А потом озеро стало гаснуть, остались только тучи, похожие на груды снега или ваты, по ним хотелось побежать. И вдруг в извилистую трещину они увидели огонек, одинокий огонек на дне ночи, на земле, настоящий, взаправдашний огонек, у которого, может быть, кто-то читал книгу, ужинал или баюкал ребенка. Было грустно прощаться со сказкой, но далекая реальность влекла к себе с непобедимой силой.
ГЛАВА ШЕСТНАДЦАТАЯ
Горелый поманил его пальцем и, когда он наклонился, прошептал: «Тебя хотят убить. Может, ты и заслуживаешь, но я решил тебя предупредить». Василь Федорович удивился, что Горелый заговорил, хотел поблагодарить, но тот повернулся и, высоко вздернув лысую, как колено, голову, пошел по узкому длинному коридору. У Грека болел висок; слева, то ли в печи, то ли неизвестно, где, тлели уголья, от них тянуло угаром и грозило огнем, но это теперь было на втором плане, а угроза смерти — на первом, рядом, и Василь Федорович решил пойти в кладовую и взять топор. Он скользнул с постели на пол, тихо пошлепал в конец коридора. И только дошел до кухоньки, как оттуда вышел Горелый и длинным мясницким ножом ударил его в грудь. Еще до удара Василь Федорович увидел нож и понял, что спасения нет, и сообразил также, что Горелый его обманул, прикидывался все время, а теперь выманил из комнаты, сделав вид, что уходит, а сам спрятался на кухне. Что-то загорелось у Василя Федоровича под сердцем, и он проснулся. Сбросил с себя одеяло, действительно было жарко, но глаз не открывал, понимал: еще рано. Взяла досада, что его обманули, пусть и во сне. И затянутая дремотой мысль тоже, к его досаде, подсказала, что в человеке гнездится что-то такое, что воюет против него. Недаром многим снится, что они падают в колодец. Отчего так? Это мое тело, мое сердце, мои клетки и мой мозг, но что-то в этом мозгу начудило, пошло почему-то против себя. Почему? Откуда такие фантазии? Может, оттого, что вчера он услышал про суд, который состоится над двумя полицаями в Широкой Печи? Они принимали участие в страшной акции сорок третьего года на их земле, родом они из Широкой Печи, но скрылись далеко, в Карелии, и их только теперь случайно нашли. И вот вчера он снова думал про тот страшный день и про отца, но Горелого не вспомнил ни разу, и, может, сам мозг улавливает глубоко запрятанную связь?

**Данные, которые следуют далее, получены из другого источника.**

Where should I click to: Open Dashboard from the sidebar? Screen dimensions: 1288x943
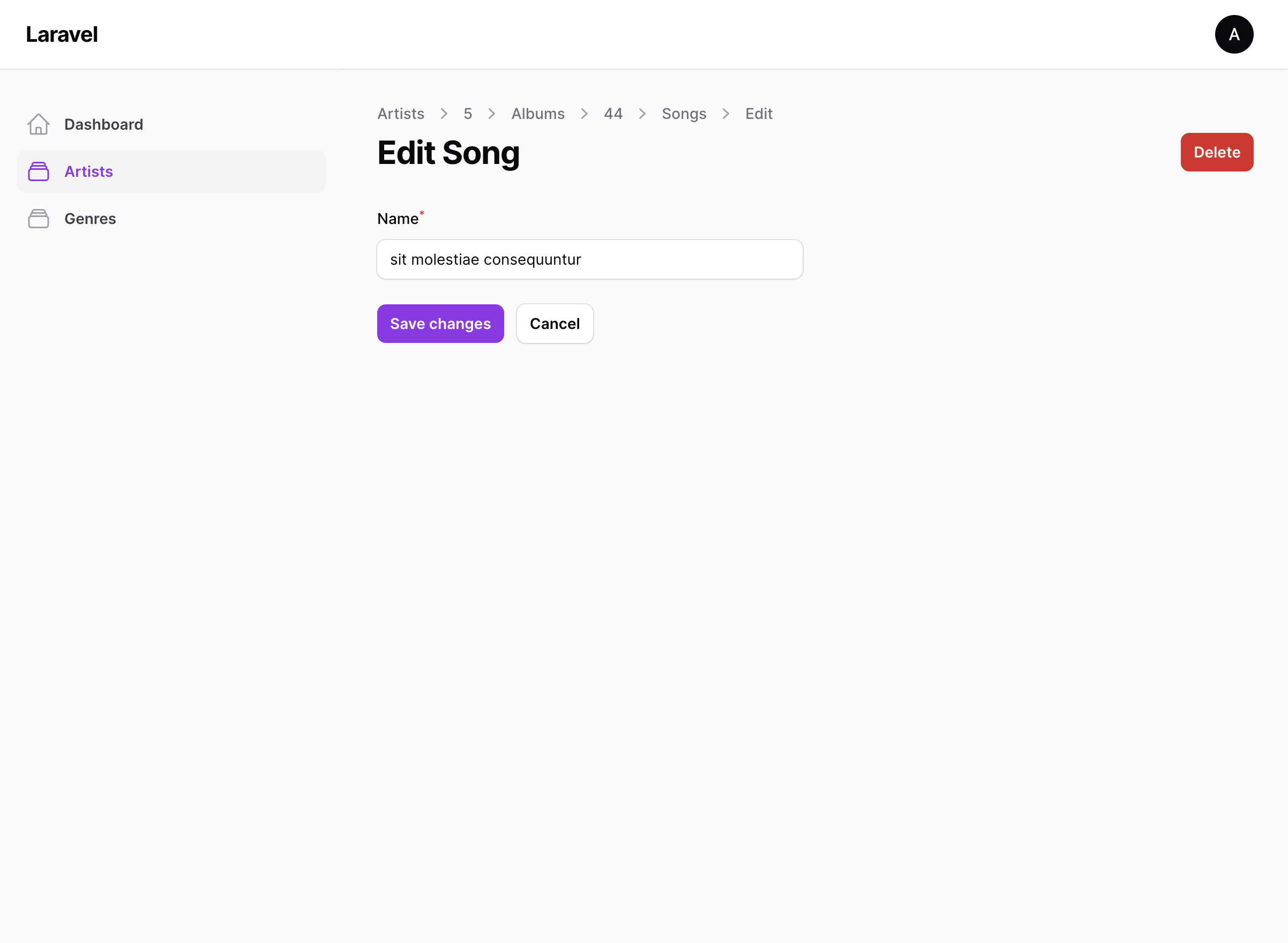[x=103, y=124]
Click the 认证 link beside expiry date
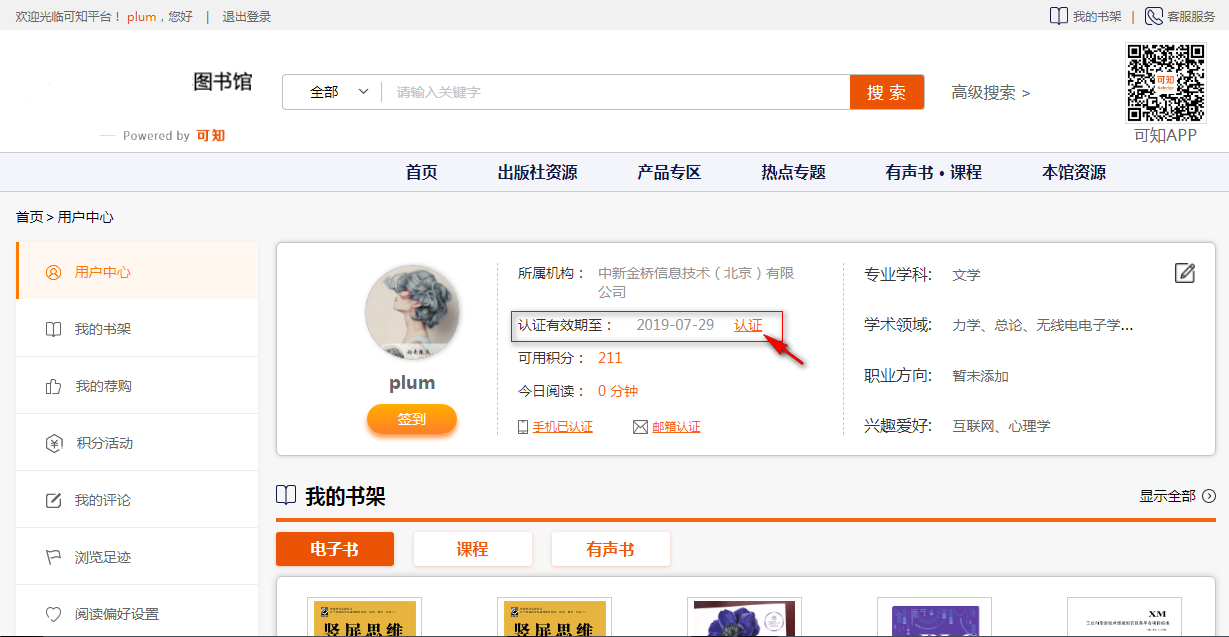 click(747, 325)
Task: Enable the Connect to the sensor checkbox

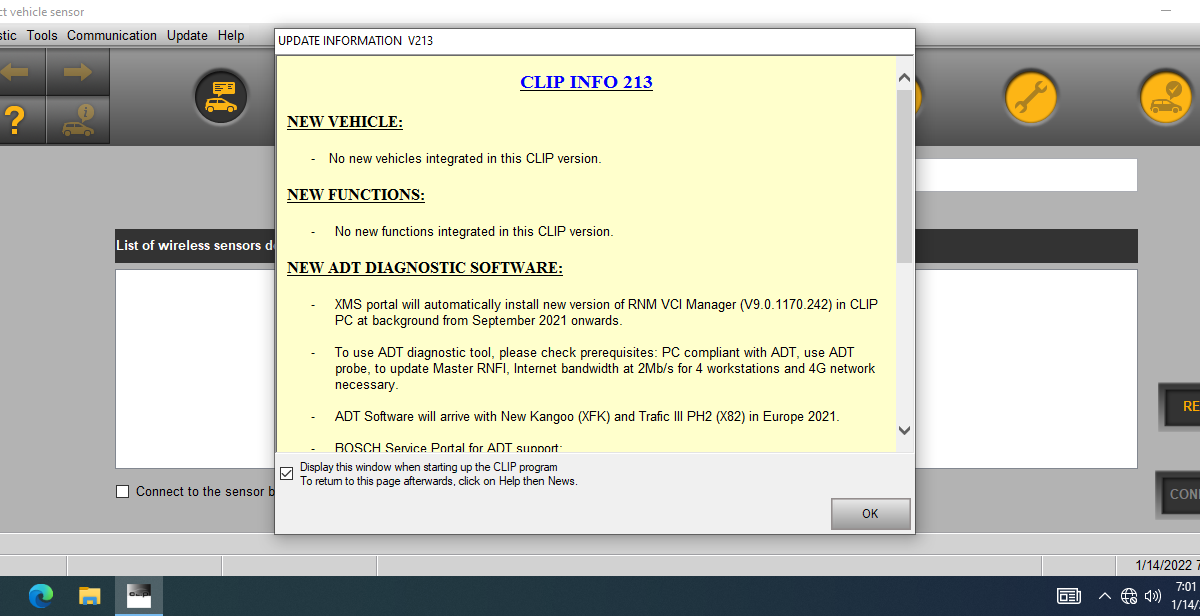Action: pyautogui.click(x=122, y=491)
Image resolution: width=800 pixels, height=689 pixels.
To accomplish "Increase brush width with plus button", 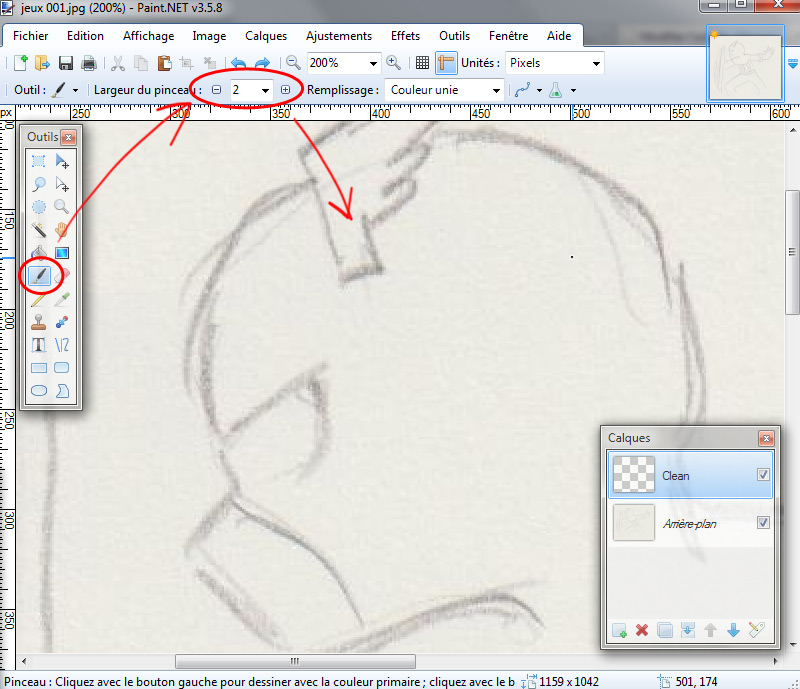I will (x=285, y=90).
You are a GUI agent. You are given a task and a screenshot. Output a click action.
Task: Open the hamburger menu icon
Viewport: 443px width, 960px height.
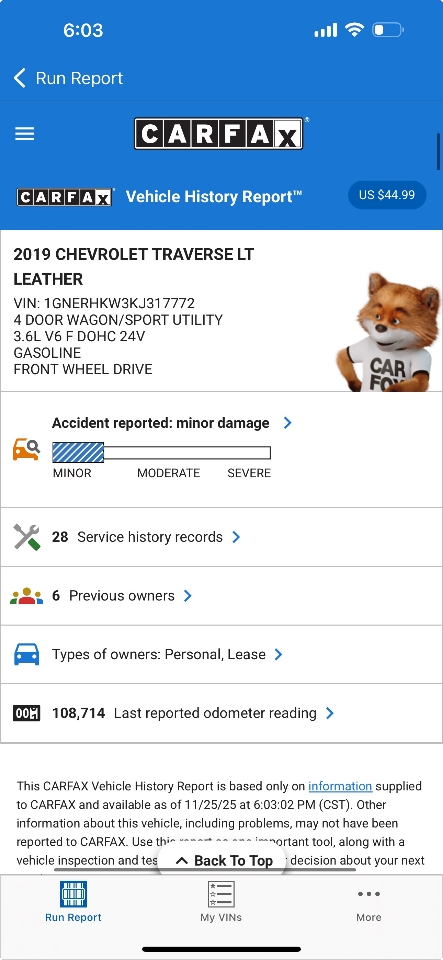click(x=24, y=133)
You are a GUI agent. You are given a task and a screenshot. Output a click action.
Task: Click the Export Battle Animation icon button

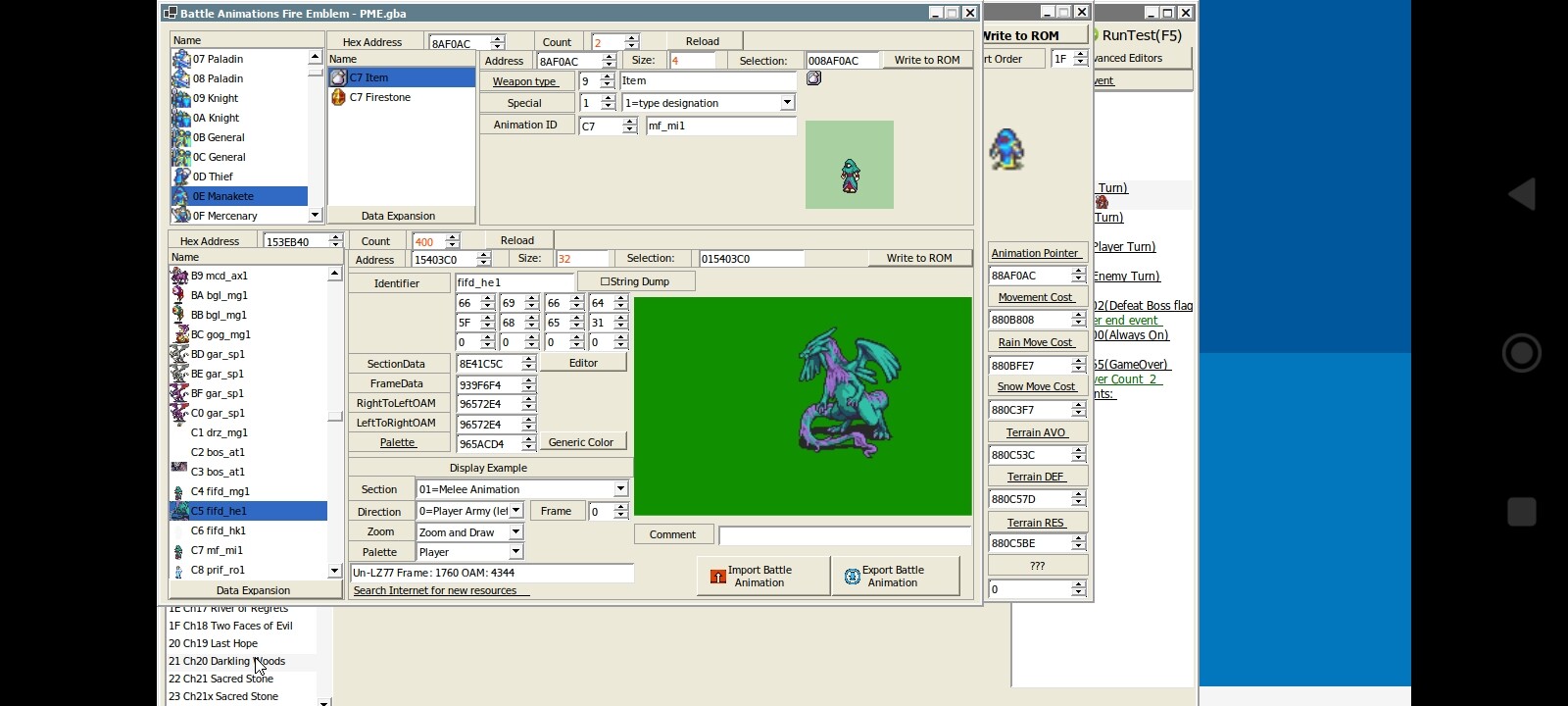pos(852,577)
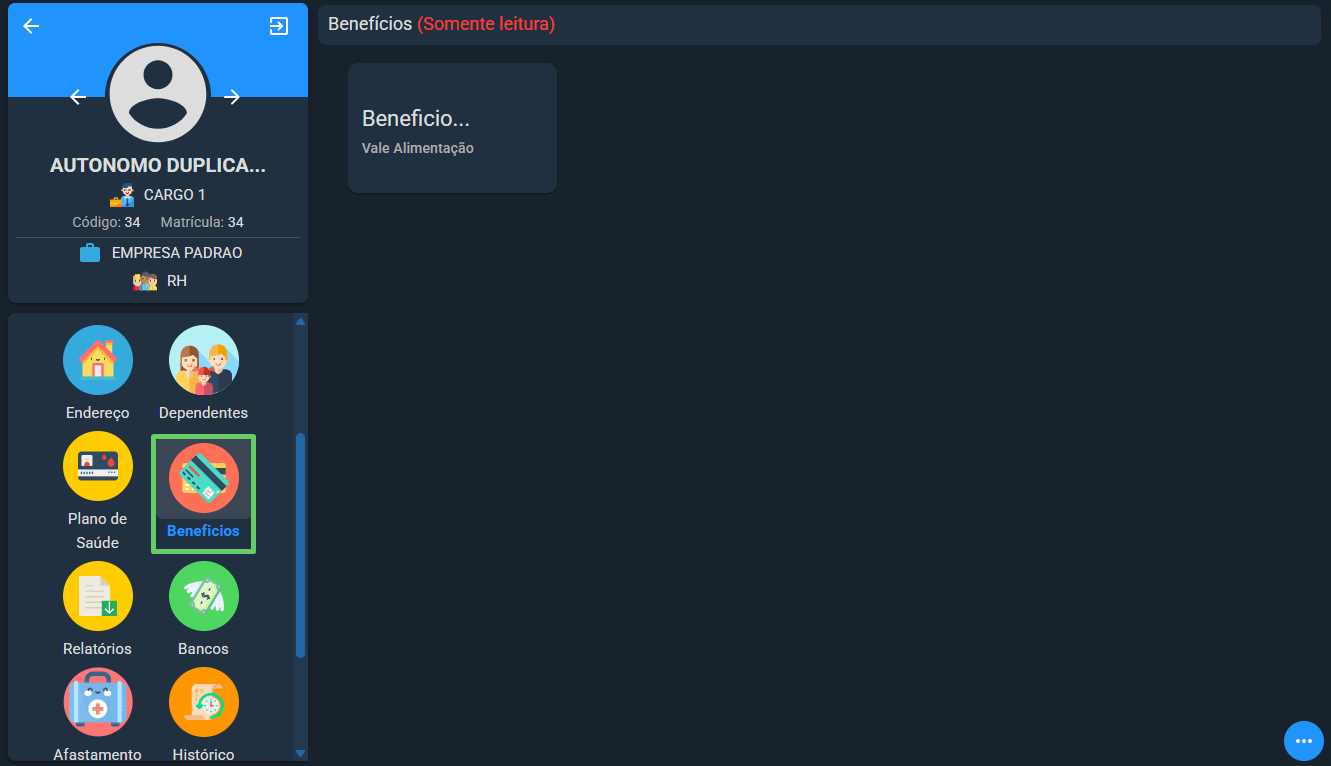Click the RH department label
Screen dimensions: 1331x766
point(177,281)
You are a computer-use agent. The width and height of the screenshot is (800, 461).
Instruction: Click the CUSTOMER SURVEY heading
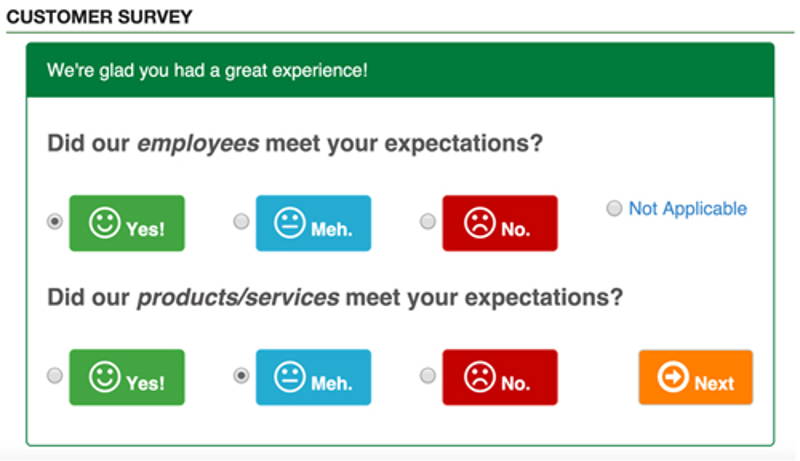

Потом он переключился на Лину. Почему она не пишет? Почему не звонит? Как там, ничего не случилось ли? И что с нею будет потом? Говорят, горе делает человека тоньше, сострадательней, оно очищает. Но этого очищения не хочет никто. Сейчас особенно. В войну люди были более чуткими. Он это помнит. А вчера показывали фильм, хороший фильм, правдивый, о человеке, который вернулся с войны и бедствует, и многие вышли из зала. Они не хотят, чтобы что-то мешало им жить легко и весело. А правильно ли это? Наверно, нет. Он сам, кроме голодного детства и трудных студенческих лет, ничего не знал… То есть не узнал бы, если бы не боль об отце… Мать пронесла ее через всю жизнь, из-за этого и уехала в Белоруссию к дочери. А теперь его боль — Лина.
Нет, он уже не заснет. Василь Федорович встал, неторопливо умылся, побрился. Когда-то, когда времени было много, он спешил. Теперь его оставалось мало, с полбутыля, да еще и с горчинкой, с гущей, и он не торопился. Смотрелся в зеркало, видел свое лицо с крупными чертами и впервые заметил, что глаза грустные. Грустные или добрые… за долгие годы колхозной трудовой работы он отвык от таких чувств, почему-то вспомнился Ратушный, его шутка на одном заседании по адресу председателя «Дружбы»: «Черт его знает, на чем он держится: не кричит, не ругается…» Ратушный, конечно, преувеличивал нарочно, это было только мечтой секретаря о рассудительных председателях колхозов и неспешной работе, которая возвеличивает человека, делает его мудрым, добрым, проницательным. В их районе есть такой председатель, в «Пути Ильича», — мягкий, застенчивый человек, вот уже и Греку загадка, как тот председательствует, и уже седьмой год, и колхоз понемногу крепнет. Сам Ратушный, хотя никогда не повышает голоса, не стучит кулаком по столу, — мужик крепкий, принципиальный, даже упрямый. Но, наверно, и неторопливость в работе и все остальное зависит от характера. Василь Федорович вскипал быстро, и тогда шел прямиком, и мог наговорить лишнего, как теперь говорят, наломать дров. Правда, с годами вот так, напролом, шел все реже, научился гасить гнев, и подольше выбирал ход, и уже знал, куда хочет пойти и что найдет в конце. Хотя иногда и ему не терпится поступить наперекор всему, даже себе. И это тоже сидит в нас, неведомое, опасное, а может, тем и драгоценное.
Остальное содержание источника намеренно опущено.